*TASK OBJECTIVE*.
The records need to be set down again exactly as they appear.

*Saved entries*.
BEGIN
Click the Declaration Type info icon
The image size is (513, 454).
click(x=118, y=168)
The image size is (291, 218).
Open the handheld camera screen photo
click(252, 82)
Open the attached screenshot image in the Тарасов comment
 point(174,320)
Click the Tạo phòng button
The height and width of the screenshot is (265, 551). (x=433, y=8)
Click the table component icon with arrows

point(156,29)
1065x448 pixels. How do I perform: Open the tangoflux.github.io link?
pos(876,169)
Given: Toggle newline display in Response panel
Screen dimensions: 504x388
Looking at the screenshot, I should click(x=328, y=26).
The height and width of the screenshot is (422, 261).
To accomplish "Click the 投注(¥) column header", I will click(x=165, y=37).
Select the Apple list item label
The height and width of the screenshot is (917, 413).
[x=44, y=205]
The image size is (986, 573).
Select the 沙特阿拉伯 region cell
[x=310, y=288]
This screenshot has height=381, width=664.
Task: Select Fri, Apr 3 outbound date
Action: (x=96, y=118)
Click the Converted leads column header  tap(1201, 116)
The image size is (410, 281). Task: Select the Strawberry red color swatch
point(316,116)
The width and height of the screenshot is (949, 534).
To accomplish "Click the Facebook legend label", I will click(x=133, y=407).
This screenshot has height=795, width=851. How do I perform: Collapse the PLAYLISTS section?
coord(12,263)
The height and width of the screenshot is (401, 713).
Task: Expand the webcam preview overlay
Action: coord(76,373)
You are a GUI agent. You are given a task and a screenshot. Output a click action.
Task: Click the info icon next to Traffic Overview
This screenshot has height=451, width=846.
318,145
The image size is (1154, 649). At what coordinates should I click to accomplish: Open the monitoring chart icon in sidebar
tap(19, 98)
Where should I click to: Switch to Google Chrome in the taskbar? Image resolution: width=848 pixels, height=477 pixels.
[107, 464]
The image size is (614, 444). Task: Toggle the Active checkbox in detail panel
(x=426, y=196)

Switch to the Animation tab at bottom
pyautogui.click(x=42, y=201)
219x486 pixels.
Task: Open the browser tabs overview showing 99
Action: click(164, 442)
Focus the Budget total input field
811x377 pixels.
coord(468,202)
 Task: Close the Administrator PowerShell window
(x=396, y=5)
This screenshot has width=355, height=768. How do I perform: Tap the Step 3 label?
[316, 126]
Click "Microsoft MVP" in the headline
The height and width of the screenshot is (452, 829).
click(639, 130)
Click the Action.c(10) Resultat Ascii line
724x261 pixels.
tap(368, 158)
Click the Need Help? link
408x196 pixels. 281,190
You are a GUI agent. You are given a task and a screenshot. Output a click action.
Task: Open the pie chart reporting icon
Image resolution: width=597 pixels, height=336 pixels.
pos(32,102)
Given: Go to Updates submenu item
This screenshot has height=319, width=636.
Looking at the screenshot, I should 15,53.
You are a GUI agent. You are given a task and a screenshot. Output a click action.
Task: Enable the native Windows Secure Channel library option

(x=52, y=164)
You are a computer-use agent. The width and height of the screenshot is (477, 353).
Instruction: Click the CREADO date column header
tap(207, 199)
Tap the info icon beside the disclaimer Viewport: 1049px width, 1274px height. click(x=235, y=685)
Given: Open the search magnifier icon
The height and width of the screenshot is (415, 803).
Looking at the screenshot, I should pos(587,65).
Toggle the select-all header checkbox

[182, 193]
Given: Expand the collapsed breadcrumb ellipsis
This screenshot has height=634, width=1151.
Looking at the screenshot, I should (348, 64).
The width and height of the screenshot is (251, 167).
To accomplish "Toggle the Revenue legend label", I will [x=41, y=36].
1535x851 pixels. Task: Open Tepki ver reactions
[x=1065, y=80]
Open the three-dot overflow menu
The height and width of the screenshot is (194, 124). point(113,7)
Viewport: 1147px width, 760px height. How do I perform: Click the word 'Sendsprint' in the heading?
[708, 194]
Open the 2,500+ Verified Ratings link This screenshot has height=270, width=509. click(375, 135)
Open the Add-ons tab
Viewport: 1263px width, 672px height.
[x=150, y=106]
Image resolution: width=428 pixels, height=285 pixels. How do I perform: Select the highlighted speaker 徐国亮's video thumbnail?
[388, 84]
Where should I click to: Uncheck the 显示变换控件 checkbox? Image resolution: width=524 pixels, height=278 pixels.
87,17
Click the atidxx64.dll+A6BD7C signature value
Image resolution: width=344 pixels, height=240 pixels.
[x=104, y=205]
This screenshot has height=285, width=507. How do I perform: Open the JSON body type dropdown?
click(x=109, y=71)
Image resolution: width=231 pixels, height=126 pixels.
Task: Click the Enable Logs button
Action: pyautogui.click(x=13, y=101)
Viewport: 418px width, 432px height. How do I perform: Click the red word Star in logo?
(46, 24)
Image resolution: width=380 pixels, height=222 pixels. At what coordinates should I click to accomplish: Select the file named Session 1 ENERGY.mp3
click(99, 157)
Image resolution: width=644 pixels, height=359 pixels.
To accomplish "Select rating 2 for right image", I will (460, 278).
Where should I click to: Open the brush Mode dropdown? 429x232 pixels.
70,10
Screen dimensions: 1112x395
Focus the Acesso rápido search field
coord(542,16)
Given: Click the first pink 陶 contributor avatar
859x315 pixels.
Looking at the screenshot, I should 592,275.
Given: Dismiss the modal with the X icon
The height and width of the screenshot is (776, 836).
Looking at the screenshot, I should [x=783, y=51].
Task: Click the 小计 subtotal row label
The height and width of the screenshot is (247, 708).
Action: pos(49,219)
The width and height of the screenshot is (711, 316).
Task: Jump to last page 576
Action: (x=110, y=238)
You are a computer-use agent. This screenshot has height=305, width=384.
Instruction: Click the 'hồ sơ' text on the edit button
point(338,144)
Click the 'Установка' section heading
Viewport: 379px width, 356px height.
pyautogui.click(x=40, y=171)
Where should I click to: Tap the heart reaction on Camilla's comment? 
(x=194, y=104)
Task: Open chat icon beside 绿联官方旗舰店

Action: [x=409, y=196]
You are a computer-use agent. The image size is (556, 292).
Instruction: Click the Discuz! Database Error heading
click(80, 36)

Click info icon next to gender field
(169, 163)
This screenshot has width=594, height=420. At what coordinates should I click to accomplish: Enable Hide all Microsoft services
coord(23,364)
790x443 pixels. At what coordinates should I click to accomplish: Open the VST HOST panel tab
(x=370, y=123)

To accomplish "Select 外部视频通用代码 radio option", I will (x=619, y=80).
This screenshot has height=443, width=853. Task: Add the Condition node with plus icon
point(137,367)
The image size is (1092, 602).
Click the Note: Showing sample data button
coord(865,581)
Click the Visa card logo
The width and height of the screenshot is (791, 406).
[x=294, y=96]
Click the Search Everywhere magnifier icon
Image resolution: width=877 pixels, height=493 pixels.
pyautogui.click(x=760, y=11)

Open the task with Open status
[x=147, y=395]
END
*ANSWER SECTION*.
Click the Declaration Type info icon
The image size is (513, 454).
click(x=118, y=168)
The image size is (291, 218).
Open the handheld camera screen photo
click(252, 82)
Open the attached screenshot image in the Тарасов comment
 point(174,320)
Click the Tạo phòng button
The height and width of the screenshot is (265, 551). (x=433, y=8)
Click the table component icon with arrows

point(156,29)
1065x448 pixels. How do I perform: Open the tangoflux.github.io link?
pos(876,169)
Given: Toggle newline display in Response panel
Screen dimensions: 504x388
Looking at the screenshot, I should click(x=328, y=26).
The height and width of the screenshot is (422, 261).
To accomplish "Click the 投注(¥) column header", I will click(x=165, y=37).
Select the Apple list item label
The height and width of the screenshot is (917, 413).
[x=44, y=205]
The image size is (986, 573).
Select the 沙特阿拉伯 region cell
[x=310, y=288]
This screenshot has height=381, width=664.
Task: Select Fri, Apr 3 outbound date
Action: (x=96, y=118)
Click the Converted leads column header  tap(1201, 116)
The image size is (410, 281). Task: Select the Strawberry red color swatch
point(316,116)
The width and height of the screenshot is (949, 534).
To accomplish "Click the Facebook legend label", I will click(x=133, y=407).
This screenshot has height=795, width=851. How do I perform: Collapse the PLAYLISTS section?
coord(12,263)
The height and width of the screenshot is (401, 713).
Task: Expand the webcam preview overlay
Action: coord(76,373)
You are a GUI agent. You are given a task and a screenshot. Output a click action.
Task: Click the info icon next to Traffic Overview
This screenshot has height=451, width=846.
318,145
The image size is (1154, 649). At what coordinates should I click to accomplish: Open the monitoring chart icon in sidebar
tap(19, 98)
Where should I click to: Switch to Google Chrome in the taskbar? Image resolution: width=848 pixels, height=477 pixels.
[107, 464]
The image size is (614, 444). Task: Toggle the Active checkbox in detail panel
(x=426, y=196)

Switch to the Animation tab at bottom
pyautogui.click(x=42, y=201)
219x486 pixels.
Task: Open the browser tabs overview showing 99
Action: click(164, 442)
Focus the Budget total input field
811x377 pixels.
coord(468,202)
 Task: Close the Administrator PowerShell window
(x=396, y=5)
This screenshot has width=355, height=768. How do I perform: Tap the Step 3 label?
[316, 126]
Click "Microsoft MVP" in the headline
The height and width of the screenshot is (452, 829).
click(639, 130)
Click the Action.c(10) Resultat Ascii line
724x261 pixels.
tap(368, 158)
Click the Need Help? link
408x196 pixels. 281,190
You are a GUI agent. You are given a task and a screenshot. Output a click action.
Task: Open the pie chart reporting icon
Image resolution: width=597 pixels, height=336 pixels.
pos(32,102)
Given: Go to Updates submenu item
This screenshot has height=319, width=636.
Looking at the screenshot, I should 15,53.
You are a GUI agent. You are given a task and a screenshot. Output a click action.
Task: Enable the native Windows Secure Channel library option

(x=52, y=164)
You are a computer-use agent. The width and height of the screenshot is (477, 353).
Instruction: Click the CREADO date column header
tap(207, 199)
Tap the info icon beside the disclaimer Viewport: 1049px width, 1274px height. click(x=235, y=685)
Given: Open the search magnifier icon
The height and width of the screenshot is (415, 803).
Looking at the screenshot, I should pos(587,65).
Toggle the select-all header checkbox

[182, 193]
Given: Expand the collapsed breadcrumb ellipsis
This screenshot has height=634, width=1151.
Looking at the screenshot, I should (348, 64).
The width and height of the screenshot is (251, 167).
To accomplish "Toggle the Revenue legend label", I will [x=41, y=36].
1535x851 pixels. Task: Open Tepki ver reactions
[x=1065, y=80]
Open the three-dot overflow menu
The height and width of the screenshot is (194, 124). point(113,7)
Viewport: 1147px width, 760px height. How do I perform: Click the word 'Sendsprint' in the heading?
[708, 194]
Open the 2,500+ Verified Ratings link This screenshot has height=270, width=509. click(375, 135)
Open the Add-ons tab
Viewport: 1263px width, 672px height.
[x=150, y=106]
Image resolution: width=428 pixels, height=285 pixels. How do I perform: Select the highlighted speaker 徐国亮's video thumbnail?
[388, 84]
Where should I click to: Uncheck the 显示变换控件 checkbox? Image resolution: width=524 pixels, height=278 pixels.
87,17
Click the atidxx64.dll+A6BD7C signature value
Image resolution: width=344 pixels, height=240 pixels.
[x=104, y=205]
This screenshot has height=285, width=507. How do I perform: Open the JSON body type dropdown?
click(x=109, y=71)
Image resolution: width=231 pixels, height=126 pixels.
Task: Click the Enable Logs button
Action: pyautogui.click(x=13, y=101)
Viewport: 418px width, 432px height. How do I perform: Click the red word Star in logo?
(46, 24)
Image resolution: width=380 pixels, height=222 pixels. At what coordinates should I click to accomplish: Select the file named Session 1 ENERGY.mp3
click(99, 157)
Image resolution: width=644 pixels, height=359 pixels.
To accomplish "Select rating 2 for right image", I will (460, 278).
Where should I click to: Open the brush Mode dropdown? 429x232 pixels.
70,10
Screen dimensions: 1112x395
Focus the Acesso rápido search field
coord(542,16)
Given: Click the first pink 陶 contributor avatar
859x315 pixels.
Looking at the screenshot, I should 592,275.
Given: Dismiss the modal with the X icon
The height and width of the screenshot is (776, 836).
Looking at the screenshot, I should [x=783, y=51].
Task: Click the 小计 subtotal row label
The height and width of the screenshot is (247, 708).
Action: pos(49,219)
The width and height of the screenshot is (711, 316).
Task: Jump to last page 576
Action: (x=110, y=238)
You are a computer-use agent. This screenshot has height=305, width=384.
Instruction: Click the 'hồ sơ' text on the edit button
point(338,144)
Click the 'Установка' section heading
Viewport: 379px width, 356px height.
pyautogui.click(x=40, y=171)
Where should I click to: Tap the heart reaction on Camilla's comment? 
(x=194, y=104)
Task: Open chat icon beside 绿联官方旗舰店

Action: [x=409, y=196]
You are a computer-use agent. The image size is (556, 292).
Instruction: Click the Discuz! Database Error heading
click(80, 36)

Click info icon next to gender field
(169, 163)
This screenshot has width=594, height=420. At what coordinates should I click to accomplish: Enable Hide all Microsoft services
coord(23,364)
790x443 pixels. At what coordinates should I click to accomplish: Open the VST HOST panel tab
(x=370, y=123)

To accomplish "Select 外部视频通用代码 radio option", I will (x=619, y=80).
This screenshot has height=443, width=853. Task: Add the Condition node with plus icon
point(137,367)
The image size is (1092, 602).
Click the Note: Showing sample data button
coord(865,581)
Click the Visa card logo
The width and height of the screenshot is (791, 406).
[x=294, y=96]
Click the Search Everywhere magnifier icon
Image resolution: width=877 pixels, height=493 pixels.
pyautogui.click(x=760, y=11)

Open the task with Open status
[x=147, y=395]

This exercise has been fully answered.